The other main theme illustrated in the analysis is whether and how medical associations appear to reconfigure their authority relations toward the state during this period. An initial motivation for the study was to identify how the social and cultural authority of medicine is legitimized in relation to health policy. Since the institutional surroundings of medical work and the medical profession's political role have changed significantly since 1950, it is of course unsurprising that medical authority is repositioned. The interesting aspect is mainly how the professional “projects” seem to change and change differently in relation to the state. All three medical associations reflect critically on the introduction of economic and managerialist control mechanisms in health care such as the use of external quality measures, audit, and so on. The main difference is that while JAMA generally identifies these control measures as state-driven threats to their professional authority, the British and Danish editorials suggest a different path. Both the BMJ and UfL initially position themselves as external adversaries of the expanding welfare state institutions in health care during the 1950s and 1960s. They later come to identify their professions strongly with the very same welfare state institutions and even claim to protect the public health care system against marketization reforms. In other words, the British and Danish medical associations do not seem to view the public system merely as an external condition that they have to live with; rather, they take on a role as guardians of this system against marketization in health care, even if some private market reforms could easily secure doctors' new streams of revenue.

This material only displays snapshots of this change, but it could suggest a type of policy feedback loop between welfare-state expansion and professions that work in and seem to embody these institutions.

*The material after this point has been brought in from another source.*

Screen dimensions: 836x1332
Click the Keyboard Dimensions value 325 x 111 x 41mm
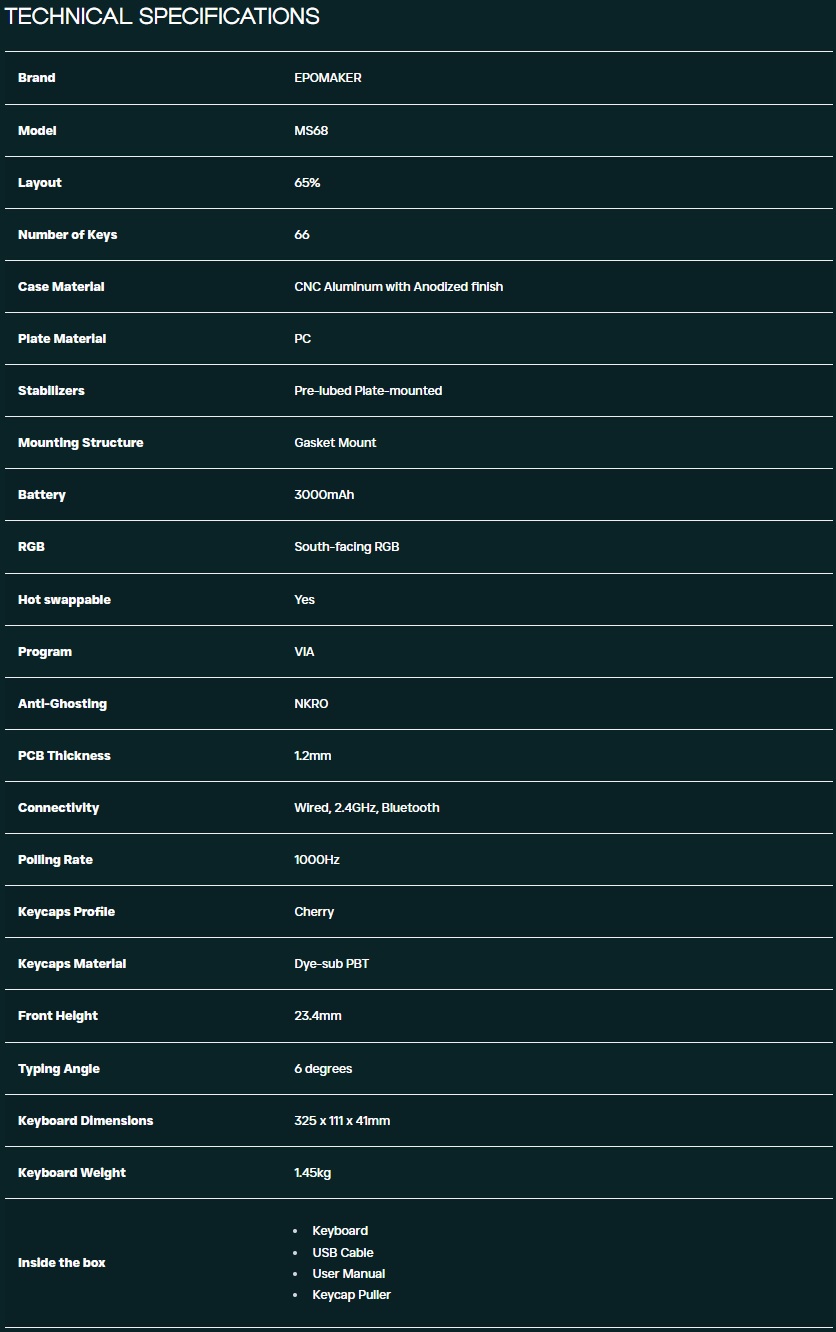click(342, 1121)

It would require other types of data to demonstrate a policy feedback effect and identify the exact mechanisms (Campbell 2012; Pierson 1993). An interest-driven study of professions (Freidson 1970; Larson 2013) would probably argue that the medical profession gradually takes over the public health care system and therefore uses its authority to defend privileges. Another possibility could be a socialization effect where new generations of doctors brought up after the 1960s simply take state institutions for granted. However, this analysis tries to show the analytical value of not merely equating professions with interests or privileges, but rather to show the profession's role in health policy and how this may change. This is also an argument for connecting insights from the sociology of professions with the study of medicine in health policy research. This material can only show the differences between periods and countries, but not offer evidence for various conjectures of when, why, and how authority changes. The article nevertheless suggests that professional associations reconfigure their authority positions over long stretches of time, sometimes as a defensive stand against external threats, at other times in a more appreciative or cooperative role toward changes in the surrounding values and institutions.

Note

1.

The Danish sources unfortunately lack pagination but are identified by year and issue.